• Contributing Author

Bank Job

From my very first week on the job, the fourth day, while working on Mr. Lantini’s Pizza Palace deposit and the bank president walked by, noticed me, smiled, winked, and I winked back, I knew my time here would not end well.


It had happened before. I should’ve known better than to return a wink to a superior, especially the one at the very top of the hierarchy. But when you are a young, born-to-flirt blue-eyed blonde with an attractive face and great body, it becomes an automatic response. Like when your roommate playfully tosses something at you, say an unexpected loaf of bread, and says, “Catch!” Without thinking your hands go out to receive it. The wink, of course, always telegraphs their prurient interest in you to everyone who sees it, but I wouldn’t have needed it to be aware. The desire in their eyes, once you know what it looks like—something I learned quite young—can’t be hidden no matter how hard they try. It’s as apparent as an eye patch.


While I knew full well I was playing with fire, we nevertheless had our first so called date when BP (bank president), on the guise of needing advice about a work related personal situation, invited me to coffee after work at a Starbucks a mile or so into the suburbs. We both drove, met there at 5:30. BP was animated and engaging as we discussed a niece, possibly fictitious, who was getting out of Marysville soon, and felt there had to be a place for her at the bank.


“She’s a hard worker, it was a relatively small amount of cocaine, and there is a maintenance job open that is mainly doing ladder work like changing light bulbs, cleaning and replacing ceiling panels, and other manual labor—moving furniture around, painting, and so forth. She has that kind of experience. Because she is about your age I thought you might be a better judge of someone’s character in those circumstances than I am.”


I mostly listened, didn’t commit, but as the reforming niece never reported for work, or was ever mentioned again, I’ve since gone with fictitious.


The switch came with our second latte, this time a small one, ‘for the road.’


“I find myself attracted to you,” BP said, placing a hand on mine. “Perhaps we could spend some time together occasionally.”


The first time together came a week later, dinner at a five-star restaurant about 50 miles away, those miles clicking off ever so majestically in the smooth-riding, analine leather interior of a new Cadillac Platinum Escalade ESV, with the 16-speaker Bose sound system softly playing romantic instrumentals.

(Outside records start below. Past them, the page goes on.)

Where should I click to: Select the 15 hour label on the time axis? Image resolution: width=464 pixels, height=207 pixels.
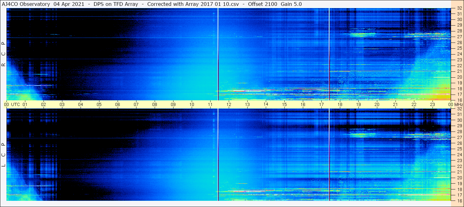pyautogui.click(x=284, y=104)
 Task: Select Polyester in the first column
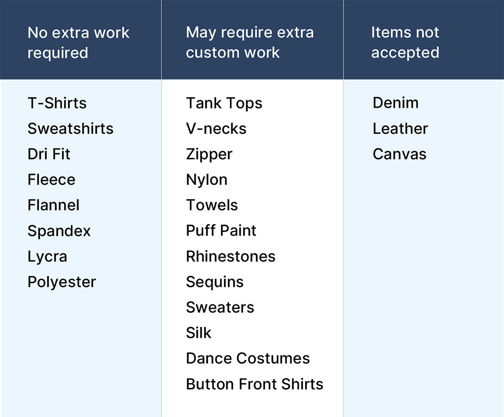(62, 282)
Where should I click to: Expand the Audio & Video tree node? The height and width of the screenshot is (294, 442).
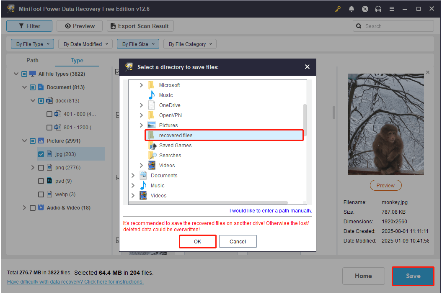pyautogui.click(x=24, y=207)
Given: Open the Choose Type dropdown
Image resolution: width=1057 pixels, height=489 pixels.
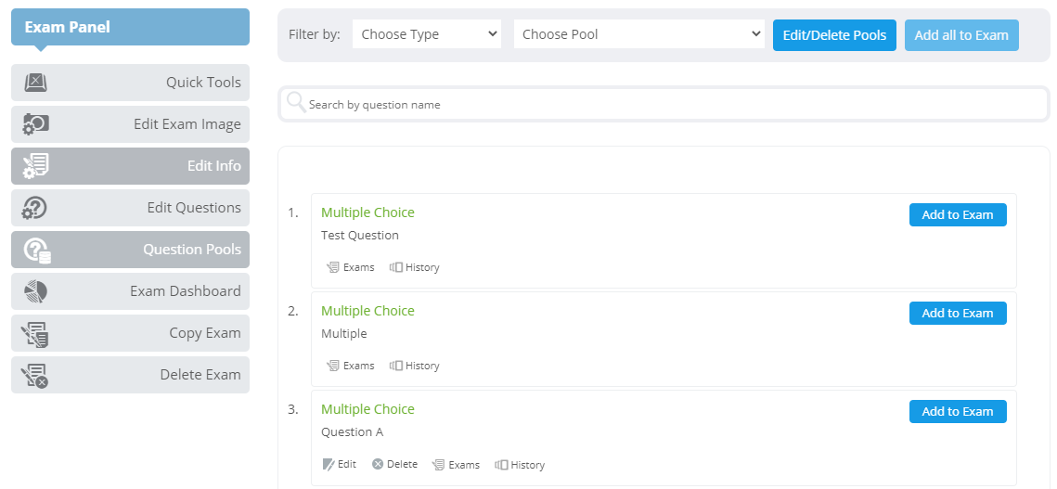Looking at the screenshot, I should click(x=427, y=34).
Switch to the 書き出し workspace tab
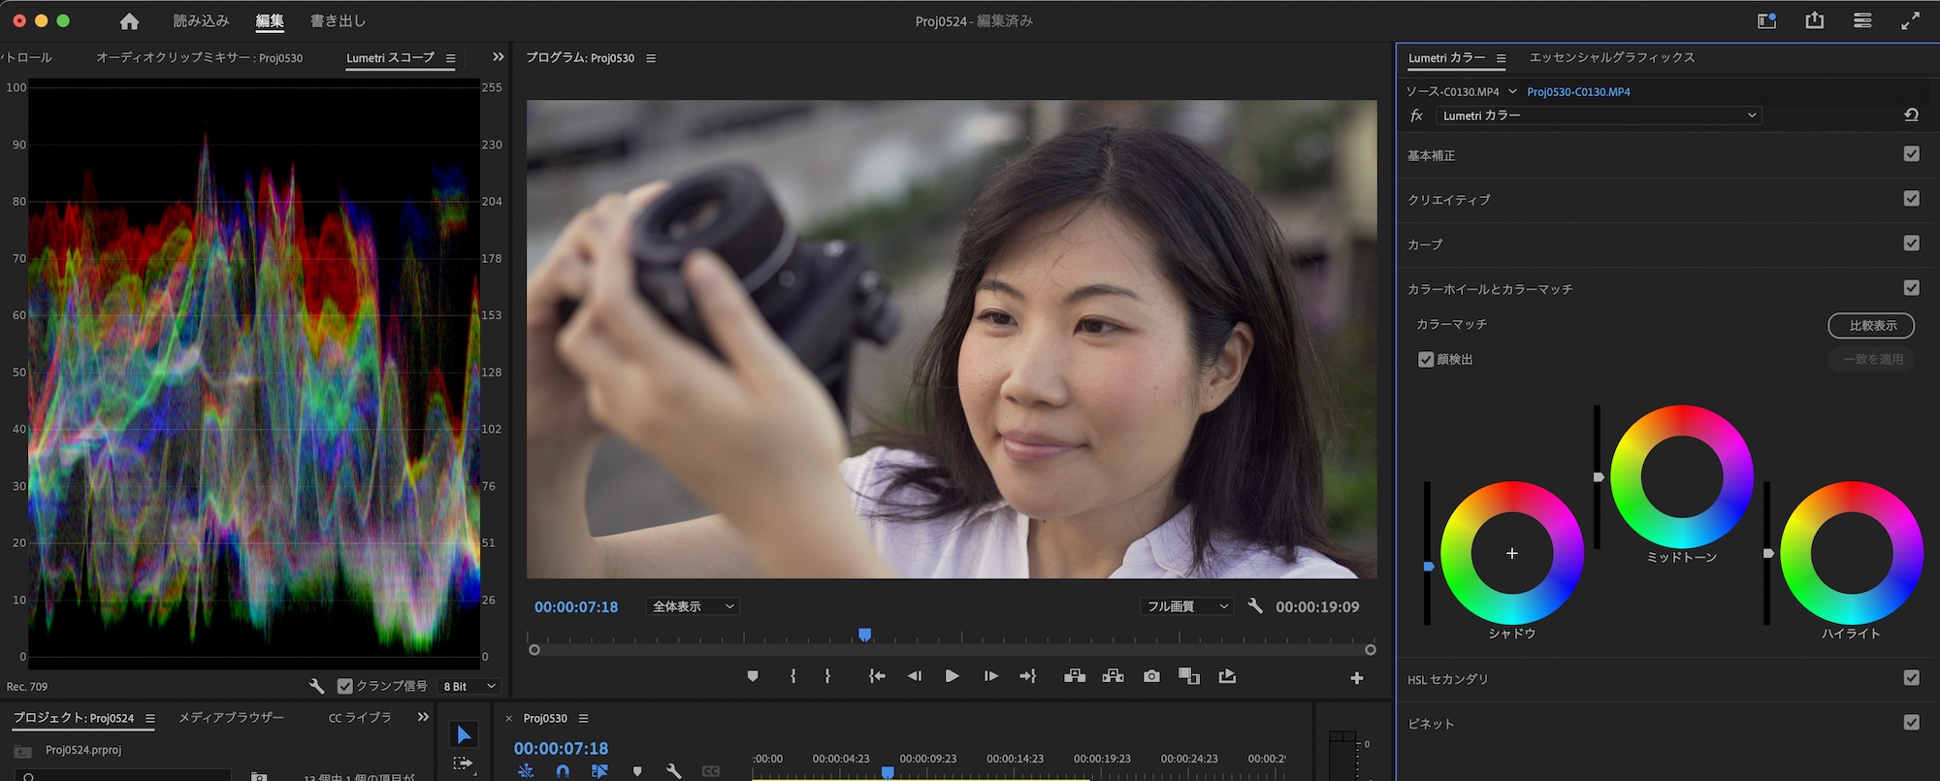1940x781 pixels. coord(338,21)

Our waiter suggested starting off with rye bread sticks and a yogurt-herb dipping sauce, followed by the beet, apple, and walnut salad with raspberry vinaigrette dressing. The favored entrée of the evening, he said, was baked chicken breast with Parmesan-garlic crust that combined well with a side of creamy cauliflower casserole with bacon and cheddar, all of it topped off by chocolate blackout cake for dessert. BP opted for all the waiter’s suggestions and ordered for both of us without considering how I might have felt about it, also requested a bottle of dry Riesling of a specific vintage and vineyard, but I forget the particulars.


On the way home BP’s hand rested on my thigh the last 15 miles but there were no further advances.


Our second time together, and nearly every time thereafter, room service brought dinner to a suite on the 29th floor of the General Osgood Klein Regency Arms Hotel, where looking out at the city lights against the blackness of the night provided a compelling romantic back drop for our carnal rendezvous.


We were at best half compatible, both of us heavily into long slow foreplay as a warm-up, but then we’d finish with a frenzied burst of jack-hammer type pounding that BP seemed convinced was every woman’s most desired fantasy. It got pretty intense; sometimes I would be black-and-blue down there for several days.


This had been mostly a twice a month thing for the past year and a half but when I was summoned to BP’s office this morning for the first time ever, I knew from experience that the last time had been the last time—prophecy fulfillment day had arrived.


She was professional and brief.


“My husband has discovered our affair, Cody, and is threatening divorce, which I cannot afford, so I have to let you go. Here’s $7500 cash and a non-disclosure agreement for you to sign. I hope you understand.”


“I do but it’s worth fifteen grand. I’ll meet you at your car a half hour after everyone else has left. Don’t show up and by noon tomorrow your husband, and the board of directors, will have all the sordid details,” I said as I turned and walked out.


“I’ll be there,” she called after me.